## WHAT IS NEEDED
Print each entry word for word.

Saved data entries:
((
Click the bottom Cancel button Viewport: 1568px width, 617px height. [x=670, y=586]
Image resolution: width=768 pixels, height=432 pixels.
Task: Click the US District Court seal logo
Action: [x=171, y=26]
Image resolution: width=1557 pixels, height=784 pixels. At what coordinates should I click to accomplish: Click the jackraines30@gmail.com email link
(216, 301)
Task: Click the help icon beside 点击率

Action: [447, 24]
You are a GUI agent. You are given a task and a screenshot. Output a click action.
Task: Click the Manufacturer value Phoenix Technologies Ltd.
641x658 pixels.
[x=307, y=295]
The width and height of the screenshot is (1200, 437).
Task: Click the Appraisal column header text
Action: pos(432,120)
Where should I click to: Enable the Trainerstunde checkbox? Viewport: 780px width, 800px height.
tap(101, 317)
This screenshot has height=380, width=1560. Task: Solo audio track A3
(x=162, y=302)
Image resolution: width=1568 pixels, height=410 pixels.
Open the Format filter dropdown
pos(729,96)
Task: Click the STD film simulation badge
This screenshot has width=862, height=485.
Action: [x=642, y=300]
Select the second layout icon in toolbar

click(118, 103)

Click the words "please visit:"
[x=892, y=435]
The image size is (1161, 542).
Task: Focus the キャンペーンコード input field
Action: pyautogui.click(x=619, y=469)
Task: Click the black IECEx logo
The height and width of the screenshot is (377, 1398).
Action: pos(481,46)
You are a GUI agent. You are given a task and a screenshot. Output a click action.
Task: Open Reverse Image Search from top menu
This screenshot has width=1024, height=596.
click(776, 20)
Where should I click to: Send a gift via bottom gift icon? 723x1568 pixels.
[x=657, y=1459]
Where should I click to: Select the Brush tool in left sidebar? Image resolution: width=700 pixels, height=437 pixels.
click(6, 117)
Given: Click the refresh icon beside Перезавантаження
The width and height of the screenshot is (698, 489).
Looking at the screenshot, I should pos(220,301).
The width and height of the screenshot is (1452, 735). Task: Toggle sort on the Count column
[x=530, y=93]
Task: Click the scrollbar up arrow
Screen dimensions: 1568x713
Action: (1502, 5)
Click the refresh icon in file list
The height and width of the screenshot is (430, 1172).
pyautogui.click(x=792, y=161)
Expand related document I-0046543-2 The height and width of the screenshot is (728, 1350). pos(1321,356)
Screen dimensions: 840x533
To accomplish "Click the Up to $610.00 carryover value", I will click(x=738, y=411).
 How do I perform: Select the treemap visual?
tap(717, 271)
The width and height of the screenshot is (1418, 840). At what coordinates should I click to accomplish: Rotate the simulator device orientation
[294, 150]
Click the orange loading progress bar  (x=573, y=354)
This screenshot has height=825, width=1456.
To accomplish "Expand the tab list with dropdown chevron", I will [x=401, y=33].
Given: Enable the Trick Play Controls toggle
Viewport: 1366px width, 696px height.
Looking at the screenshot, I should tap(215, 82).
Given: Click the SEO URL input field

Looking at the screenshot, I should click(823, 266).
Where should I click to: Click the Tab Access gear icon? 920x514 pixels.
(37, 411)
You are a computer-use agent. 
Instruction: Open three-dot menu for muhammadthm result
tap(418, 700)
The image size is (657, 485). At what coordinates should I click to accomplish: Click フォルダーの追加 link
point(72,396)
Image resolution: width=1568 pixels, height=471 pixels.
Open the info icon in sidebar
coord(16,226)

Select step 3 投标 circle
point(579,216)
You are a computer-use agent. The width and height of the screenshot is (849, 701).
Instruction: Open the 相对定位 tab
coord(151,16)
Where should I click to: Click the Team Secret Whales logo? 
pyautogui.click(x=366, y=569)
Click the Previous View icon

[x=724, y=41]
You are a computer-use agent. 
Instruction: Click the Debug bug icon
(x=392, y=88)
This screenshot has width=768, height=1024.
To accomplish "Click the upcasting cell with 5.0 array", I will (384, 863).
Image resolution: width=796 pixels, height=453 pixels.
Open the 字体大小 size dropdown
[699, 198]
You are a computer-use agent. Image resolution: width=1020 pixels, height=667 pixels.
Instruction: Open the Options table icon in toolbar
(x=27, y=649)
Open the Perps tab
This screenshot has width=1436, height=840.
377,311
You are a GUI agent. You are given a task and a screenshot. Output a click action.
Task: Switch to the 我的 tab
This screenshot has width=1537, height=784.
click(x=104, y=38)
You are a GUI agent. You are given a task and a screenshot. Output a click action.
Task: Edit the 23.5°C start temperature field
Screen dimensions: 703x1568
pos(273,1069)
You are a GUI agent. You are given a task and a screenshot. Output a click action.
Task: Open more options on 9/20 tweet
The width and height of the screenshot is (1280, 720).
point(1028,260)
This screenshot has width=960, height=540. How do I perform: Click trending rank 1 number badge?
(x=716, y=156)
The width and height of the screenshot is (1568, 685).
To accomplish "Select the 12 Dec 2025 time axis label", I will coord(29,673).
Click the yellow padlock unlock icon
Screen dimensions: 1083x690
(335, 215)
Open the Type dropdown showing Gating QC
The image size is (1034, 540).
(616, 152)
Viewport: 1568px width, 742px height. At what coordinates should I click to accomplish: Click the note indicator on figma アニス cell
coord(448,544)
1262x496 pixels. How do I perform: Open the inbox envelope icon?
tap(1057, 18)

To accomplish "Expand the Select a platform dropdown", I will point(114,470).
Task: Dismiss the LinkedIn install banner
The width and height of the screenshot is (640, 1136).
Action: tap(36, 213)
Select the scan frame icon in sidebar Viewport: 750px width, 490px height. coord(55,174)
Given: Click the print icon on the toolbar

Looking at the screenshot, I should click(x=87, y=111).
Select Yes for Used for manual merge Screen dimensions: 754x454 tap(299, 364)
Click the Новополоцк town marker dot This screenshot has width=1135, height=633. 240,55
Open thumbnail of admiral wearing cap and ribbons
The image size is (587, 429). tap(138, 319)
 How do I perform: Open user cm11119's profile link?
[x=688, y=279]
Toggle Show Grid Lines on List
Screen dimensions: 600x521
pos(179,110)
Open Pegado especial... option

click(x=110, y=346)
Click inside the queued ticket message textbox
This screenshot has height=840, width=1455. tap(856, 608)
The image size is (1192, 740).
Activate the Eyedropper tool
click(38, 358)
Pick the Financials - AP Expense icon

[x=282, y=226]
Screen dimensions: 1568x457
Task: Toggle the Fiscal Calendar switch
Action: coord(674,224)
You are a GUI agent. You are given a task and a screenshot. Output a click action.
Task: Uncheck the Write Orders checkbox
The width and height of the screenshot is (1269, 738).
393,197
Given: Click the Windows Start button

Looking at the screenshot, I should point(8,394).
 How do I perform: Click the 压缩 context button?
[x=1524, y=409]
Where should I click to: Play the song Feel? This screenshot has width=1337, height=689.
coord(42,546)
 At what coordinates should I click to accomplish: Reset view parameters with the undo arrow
))
## SOLUTION BELOW
Click the bottom Cancel button Viewport: 1568px width, 617px height. [x=670, y=586]
Image resolution: width=768 pixels, height=432 pixels.
Task: Click the US District Court seal logo
Action: [x=171, y=26]
Image resolution: width=1557 pixels, height=784 pixels. At what coordinates should I click to accomplish: Click the jackraines30@gmail.com email link
(216, 301)
Task: Click the help icon beside 点击率

Action: [447, 24]
You are a GUI agent. You are given a task and a screenshot. Output a click action.
Task: Click the Manufacturer value Phoenix Technologies Ltd.
641x658 pixels.
[x=307, y=295]
The width and height of the screenshot is (1200, 437).
Task: Click the Appraisal column header text
Action: pos(432,120)
Where should I click to: Enable the Trainerstunde checkbox? Viewport: 780px width, 800px height.
tap(101, 317)
This screenshot has height=380, width=1560. Task: Solo audio track A3
(x=162, y=302)
Image resolution: width=1568 pixels, height=410 pixels.
Open the Format filter dropdown
pos(729,96)
Task: Click the STD film simulation badge
This screenshot has width=862, height=485.
Action: [x=642, y=300]
Select the second layout icon in toolbar

click(118, 103)

Click the words "please visit:"
[x=892, y=435]
The image size is (1161, 542).
Task: Focus the キャンペーンコード input field
Action: pyautogui.click(x=619, y=469)
Task: Click the black IECEx logo
The height and width of the screenshot is (377, 1398).
Action: pos(481,46)
You are a GUI agent. You are given a task and a screenshot. Output a click action.
Task: Open Reverse Image Search from top menu
This screenshot has width=1024, height=596.
click(776, 20)
Where should I click to: Send a gift via bottom gift icon? 723x1568 pixels.
[x=657, y=1459]
Where should I click to: Select the Brush tool in left sidebar? Image resolution: width=700 pixels, height=437 pixels.
click(6, 117)
Given: Click the refresh icon beside Перезавантаження
The width and height of the screenshot is (698, 489).
Looking at the screenshot, I should pos(220,301).
The width and height of the screenshot is (1452, 735). Task: Toggle sort on the Count column
[x=530, y=93]
Task: Click the scrollbar up arrow
Screen dimensions: 1568x713
Action: (1502, 5)
Click the refresh icon in file list
The height and width of the screenshot is (430, 1172).
pyautogui.click(x=792, y=161)
Expand related document I-0046543-2 The height and width of the screenshot is (728, 1350). pos(1321,356)
Screen dimensions: 840x533
To accomplish "Click the Up to $610.00 carryover value", I will click(x=738, y=411).
 How do I perform: Select the treemap visual?
tap(717, 271)
The width and height of the screenshot is (1418, 840). At what coordinates should I click to accomplish: Rotate the simulator device orientation
[294, 150]
Click the orange loading progress bar  (x=573, y=354)
This screenshot has height=825, width=1456.
To accomplish "Expand the tab list with dropdown chevron", I will [x=401, y=33].
Given: Enable the Trick Play Controls toggle
Viewport: 1366px width, 696px height.
Looking at the screenshot, I should tap(215, 82).
Given: Click the SEO URL input field

Looking at the screenshot, I should click(823, 266).
Where should I click to: Click the Tab Access gear icon? 920x514 pixels.
(37, 411)
You are a computer-use agent. 
Instruction: Open three-dot menu for muhammadthm result
tap(418, 700)
The image size is (657, 485). At what coordinates should I click to accomplish: Click フォルダーの追加 link
point(72,396)
Image resolution: width=1568 pixels, height=471 pixels.
Open the info icon in sidebar
coord(16,226)

Select step 3 投标 circle
point(579,216)
You are a computer-use agent. The width and height of the screenshot is (849, 701).
Instruction: Open the 相对定位 tab
coord(151,16)
Where should I click to: Click the Team Secret Whales logo? 
pyautogui.click(x=366, y=569)
Click the Previous View icon

[x=724, y=41]
You are a computer-use agent. 
Instruction: Click the Debug bug icon
(x=392, y=88)
This screenshot has width=768, height=1024.
To accomplish "Click the upcasting cell with 5.0 array", I will (384, 863).
Image resolution: width=796 pixels, height=453 pixels.
Open the 字体大小 size dropdown
[699, 198]
You are a computer-use agent. Image resolution: width=1020 pixels, height=667 pixels.
Instruction: Open the Options table icon in toolbar
(x=27, y=649)
Open the Perps tab
This screenshot has width=1436, height=840.
377,311
You are a GUI agent. You are given a task and a screenshot. Output a click action.
Task: Switch to the 我的 tab
This screenshot has width=1537, height=784.
click(x=104, y=38)
You are a GUI agent. You are given a task and a screenshot. Output a click action.
Task: Edit the 23.5°C start temperature field
Screen dimensions: 703x1568
pos(273,1069)
You are a GUI agent. You are given a task and a screenshot. Output a click action.
Task: Open more options on 9/20 tweet
The width and height of the screenshot is (1280, 720).
point(1028,260)
This screenshot has width=960, height=540. How do I perform: Click trending rank 1 number badge?
(x=716, y=156)
The width and height of the screenshot is (1568, 685).
To accomplish "Select the 12 Dec 2025 time axis label", I will coord(29,673).
Click the yellow padlock unlock icon
Screen dimensions: 1083x690
(335, 215)
Open the Type dropdown showing Gating QC
The image size is (1034, 540).
(616, 152)
Viewport: 1568px width, 742px height. At what coordinates should I click to accomplish: Click the note indicator on figma アニス cell
coord(448,544)
1262x496 pixels. How do I perform: Open the inbox envelope icon?
tap(1057, 18)

To accomplish "Expand the Select a platform dropdown", I will point(114,470).
Task: Dismiss the LinkedIn install banner
The width and height of the screenshot is (640, 1136).
Action: tap(36, 213)
Select the scan frame icon in sidebar Viewport: 750px width, 490px height. coord(55,174)
Given: Click the print icon on the toolbar

Looking at the screenshot, I should click(x=87, y=111).
Select Yes for Used for manual merge Screen dimensions: 754x454 tap(299, 364)
Click the Новополоцк town marker dot This screenshot has width=1135, height=633. 240,55
Open thumbnail of admiral wearing cap and ribbons
The image size is (587, 429). tap(138, 319)
 How do I perform: Open user cm11119's profile link?
[x=688, y=279]
Toggle Show Grid Lines on List
Screen dimensions: 600x521
pos(179,110)
Open Pegado especial... option

click(x=110, y=346)
Click inside the queued ticket message textbox
This screenshot has height=840, width=1455. tap(856, 608)
The image size is (1192, 740).
Activate the Eyedropper tool
click(38, 358)
Pick the Financials - AP Expense icon

[x=282, y=226]
Screen dimensions: 1568x457
Task: Toggle the Fiscal Calendar switch
Action: coord(674,224)
You are a GUI agent. You are given a task and a screenshot. Output a click action.
Task: Uncheck the Write Orders checkbox
The width and height of the screenshot is (1269, 738).
393,197
Given: Click the Windows Start button

Looking at the screenshot, I should point(8,394).
 How do I perform: Click the 压缩 context button?
[x=1524, y=409]
Where should I click to: Play the song Feel? This screenshot has width=1337, height=689.
coord(42,546)
 At what coordinates should I click to accomplish: Reset view parameters with the undo arrow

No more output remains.